__PROBLEM DESCRIPTION__
Word for word, restate the entries below, but exclude the images.

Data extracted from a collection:

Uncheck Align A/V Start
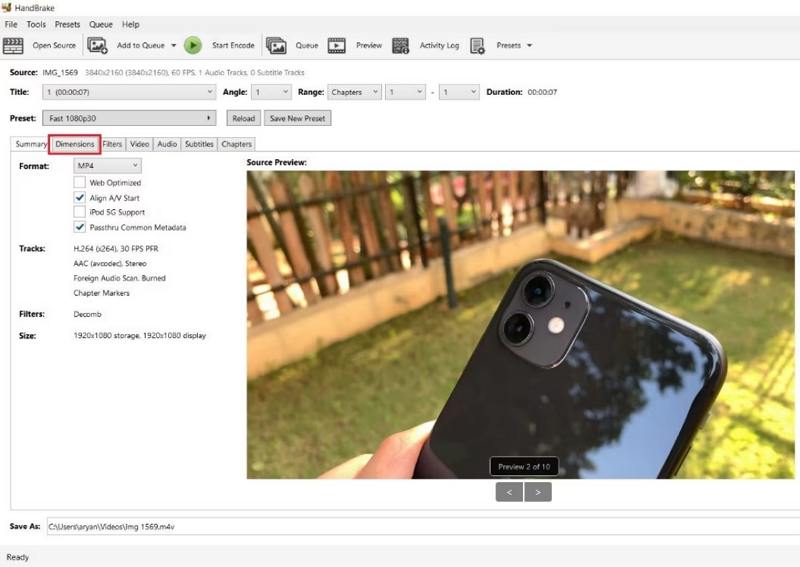This screenshot has height=567, width=800. click(x=80, y=198)
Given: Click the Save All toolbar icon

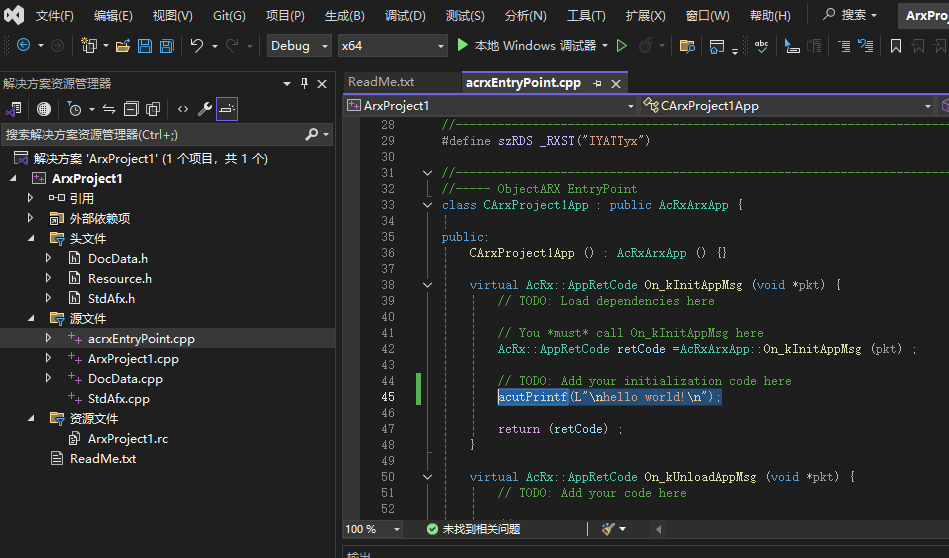Looking at the screenshot, I should pos(166,46).
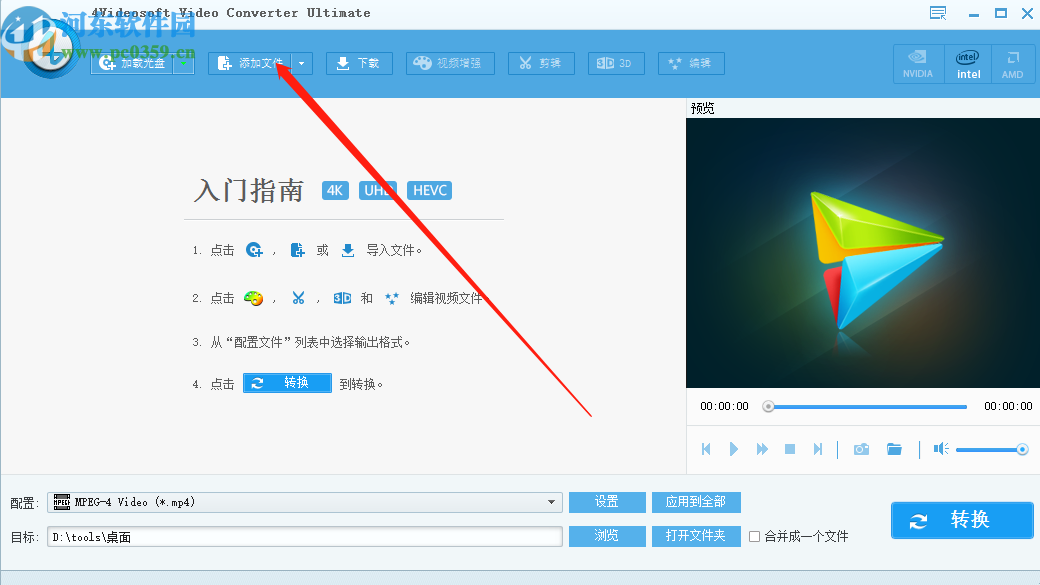
Task: Click the 打开文件夹 (Open Folder) button
Action: click(x=695, y=536)
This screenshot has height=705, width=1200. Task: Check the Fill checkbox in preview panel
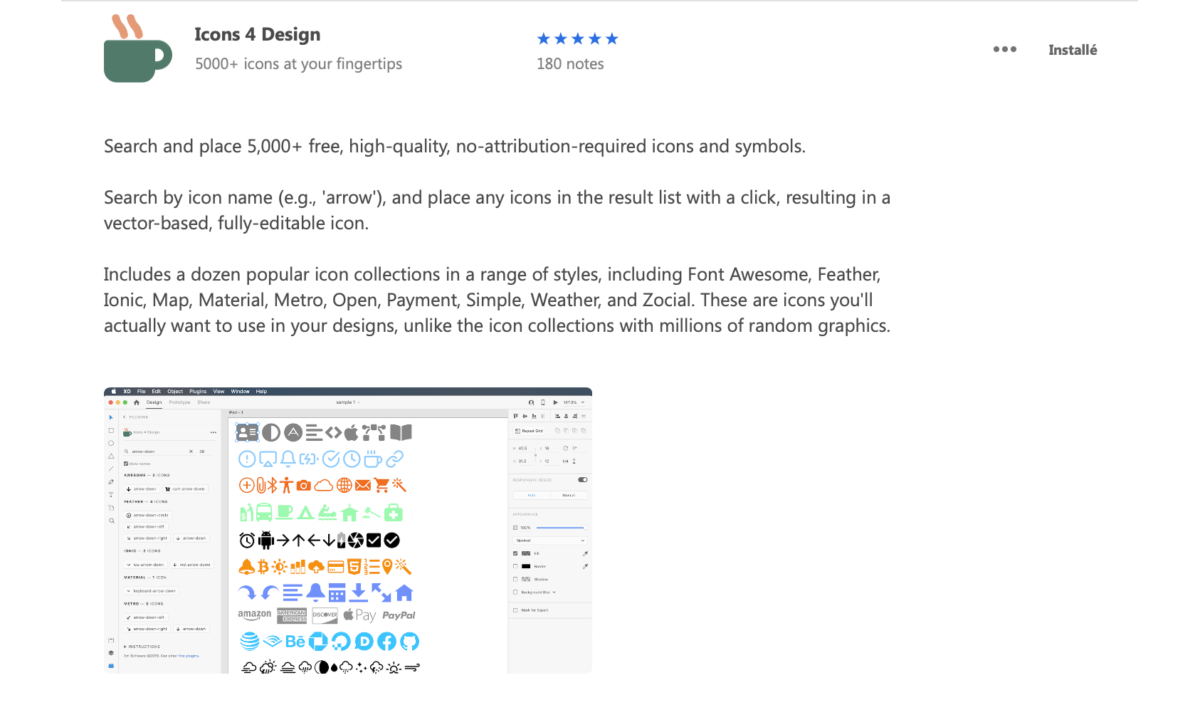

__RESULT OF THE TASK__
Uncheck Align A/V Start
This screenshot has height=567, width=800. click(x=80, y=198)
Given: Click the Save All toolbar icon

Looking at the screenshot, I should pos(166,46).
Task: Click the 打开文件夹 (Open Folder) button
Action: click(x=695, y=536)
This screenshot has height=705, width=1200. Task: Check the Fill checkbox in preview panel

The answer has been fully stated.